Cinquièmement, et quoi qu’en disent ses détracteurs, la vision chrétienne de la sexualité est des plus positives – et c’est notamment pour cette raison que l’Église s’est si vivement opposée au catharisme, qui la dépréciait. Si le christianisme fait évidemment le constat des graves impasses auxquelles mène une sexualité débridée (un point sur lequel tous les penseurs de tous les temps se sont toujours accordés, sauf les « intellectuels » de gauche des années soixante-dix – qui, au nom de la liberté sexuelle, en vinrent à justifier la pédophilie elle-même – et les clercs progressistes de ces mêmes années), ce même christianisme estime que la sexualité est en soi belle, lorsqu’elle est ordonnée, c’est-à-dire lorsqu’elle exprime authentiquement le don des personnes. Et c’est précisément parce que l’Église connaît la beauté de la sexualité humaine qu’elle combat avec force tout ce qui la dégrade. Les non-catholiques auront la possibilité de ne pas être d’accord avec telle ou telle position particulière de l’Église en ce domaine ; mais on ne peut accuser celle-ci de ne pas tenir en estime la sexualité.

Sixièmement, l’ascèse prônée par le christianisme est, là encore, fondée sur l’estime accordée au corps : si le corps doit combattre au même titre que l’esprit, c’est parce qu’il est appelé à la gloire avec l’esprit. Le principe mens sana in corpore sano (un esprit sain dans un corps sain) est un principe profondément chrétien.

Septièmement, et ce sera notre dernier argument, le christianisme, qui sait que l’homme est un esprit incarné, donc par nature lié à une terre et à une patrie, a toujours prôné l’enracinement et le patriotisme. Un enracinement dont le catholique Charles Péguy fut le chantre par excellence, lui qui ne cessait d’invoquer la « terre charnelle » et qui allait jusqu’à dire des patries qu’elles étaient le « corps de la cité de Dieu ». Un patriotisme dont sainte Jeanne d’Arc fut l’incarnation, elle qui repoussa les Anglais hors de France et qui, lorsqu’on lui objecta qu’elle se devait d’aimer les étrangers, comme chrétienne, n’hésita pas à répondre qu’elle les aimait chez eux.
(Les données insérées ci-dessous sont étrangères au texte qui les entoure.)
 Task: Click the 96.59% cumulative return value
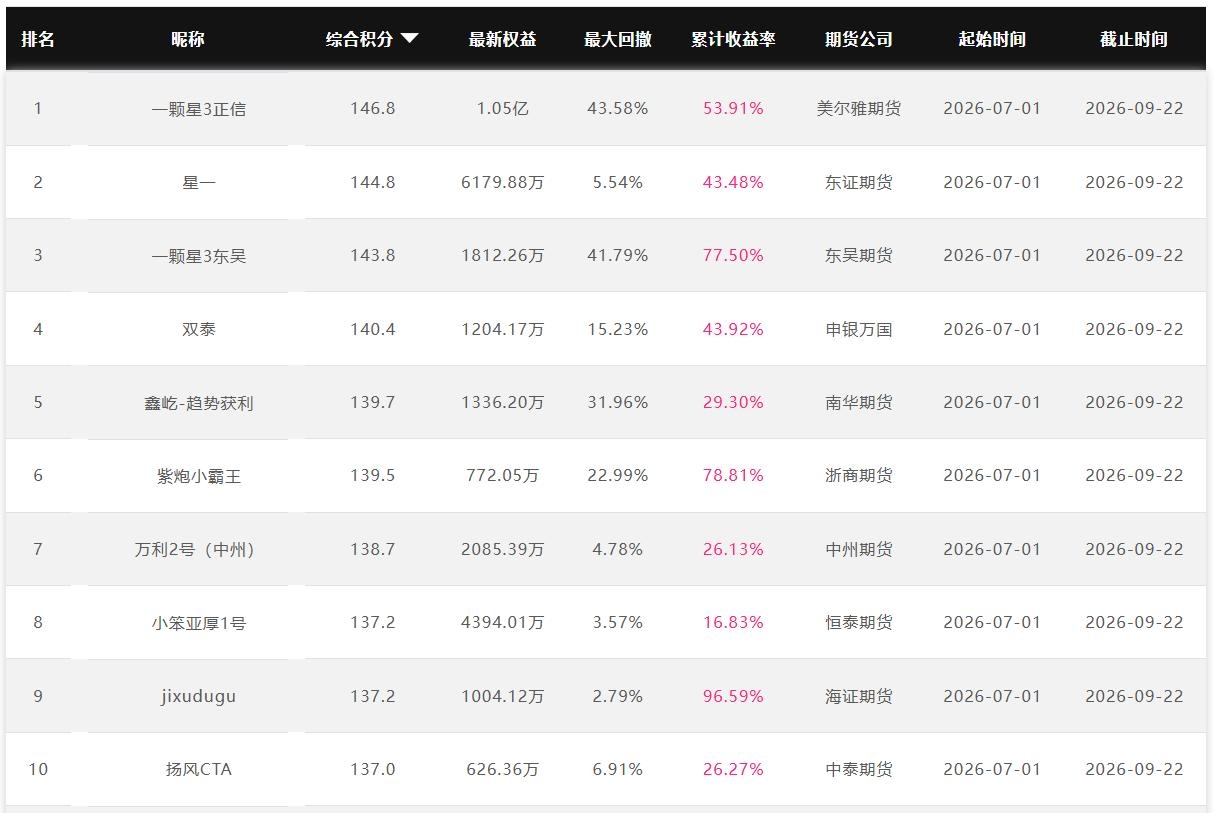pos(733,696)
L’accusation des Modernes à l’endroit du christianisme est donc bien mensongère. Mais ce qu’il nous faut ajouter, c’est qu’une telle accusation est hypocrite. Car c’est la Modernité qui, au fond, méprise le corps. C’est elle qui se caractérise par un désir d’émancipation à l’égard de la nature et de notre corporéité, envisagées comme des freins à la liberté individuelle. Et c’est en ce sens que le philosophe Olivier Rey a pu qualifier l’époque moderne de « néo-marcioniste » (on pourrait la qualifier aussi de néo-manichéenne).

N’est-ce pas en effet la Modernité qui, comme le remarquait Hannah Arendt, méprise tout ce qui est donné ? N’est-ce pas Descartes, père de la Modernité, qui voulait que la science et la technique fassent de l’homme le « maître et possesseur de la nature » ? Et n’est-ce pas ce même Descartes qui voyait l’homme comme un esprit enfermé dans un corps ? Ne sont-ce pas les prétendus philosophes des Lumières qui, radicalisant la pensée cartésienne, envisageaient l’homme comme une machine (songeons à L’Homme-Machine de La Mettrie) ? Ne sont-ce pas le capitalisme moderne et le marxisme qui réduisent le corps à une force de travail ? Et n’est-ce pas Mai 68 qui le réduisait à une machine à jouir ? Enfin, ne sont-ce pas les grandes idéologies du temps présent qui nient la dimension incarnée de l’homme ? L’universalisme abstrait, qui nie que l’homme ait une terre et une patrie ; l’idéologie du genre, qui nie qu’il ait un sexe ; le transhumanisme, qui nie qu’il ait une nature corporelle s’imposant à lui.

Que les Modernes ne nous parlent donc pas d’un soi-disant mépris chrétien du corps. Car, dans ce monde où l’homme est si malmené, la vérité est que le christianisme est bien le dernier à défendre l’homme, tout l’homme – corps et esprit.